The scheduled flying licence of grounded carrier Kingfisher Airlines has expired, although the airline said the latest setback was “no cause for concern”, as it continues to secure approval for a restart plan.

The carrier has not flown since October last year, following strikes by crew and ground staff over unpaid wages, and the suspension of its flying permit by the Indian Director General of Civil Aviation (DGCA).

Kingfisher had applied for the renewal of its licence, but the permit expired on December 31, after the carrier failed to provide sufficient details on the funding of operations.

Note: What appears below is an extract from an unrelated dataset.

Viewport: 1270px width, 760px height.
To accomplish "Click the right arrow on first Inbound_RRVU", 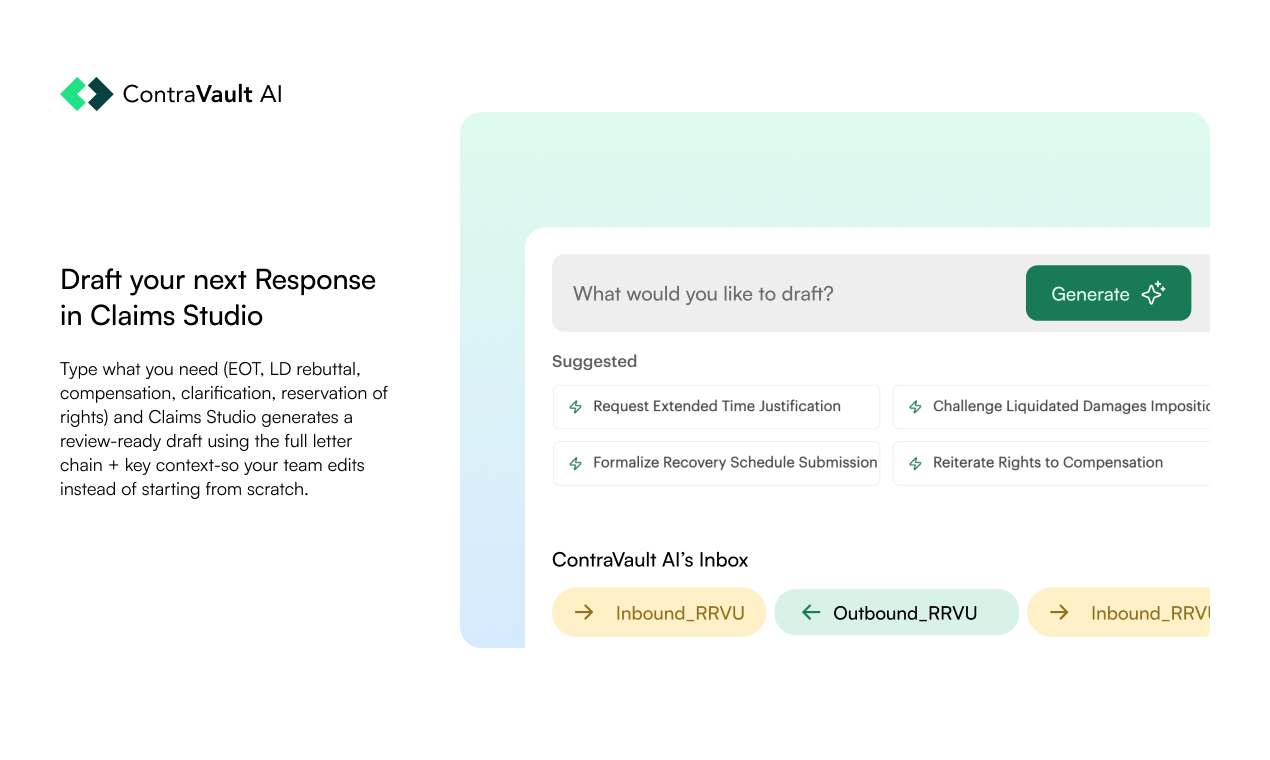I will coord(584,613).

In a statement published just prior to the expiration of the licence, the airline said:

“Kingfisher Airlines applied for renewal of its Licence as a scheduled carrier. Subsequently, Kingfisher Airlines submitted a restart and rehabilitation Plan to the DGCA and also attended meetings to respond to queries.

“The plan itself clearly states that the funding required would be provided by The UB Group. The DGCA has asked for certain no objection letters which are in the process of being procured. Further, a few additional questions have been raised which will be answered to the regulators satisfaction.

“Despite the impending expiry of its Licence tonight, there is no cause for concern as the regulations permit Licence renewal within two years of expiry. Kingfisher Airlines is confident of securing approval from the DGCA on the restart plan, Licence approval and reinstatement of its AOP.”

In December Kingfisher confirmed it was “in discussion with various investors, including Etihad Airways, for equity investments in the company” (see online news December 12, 2012).

Local media reports at the time suggested that Etihad is looking to take a 48 per cent stake in the Indian carrier, although this has not been confirmed by either airline.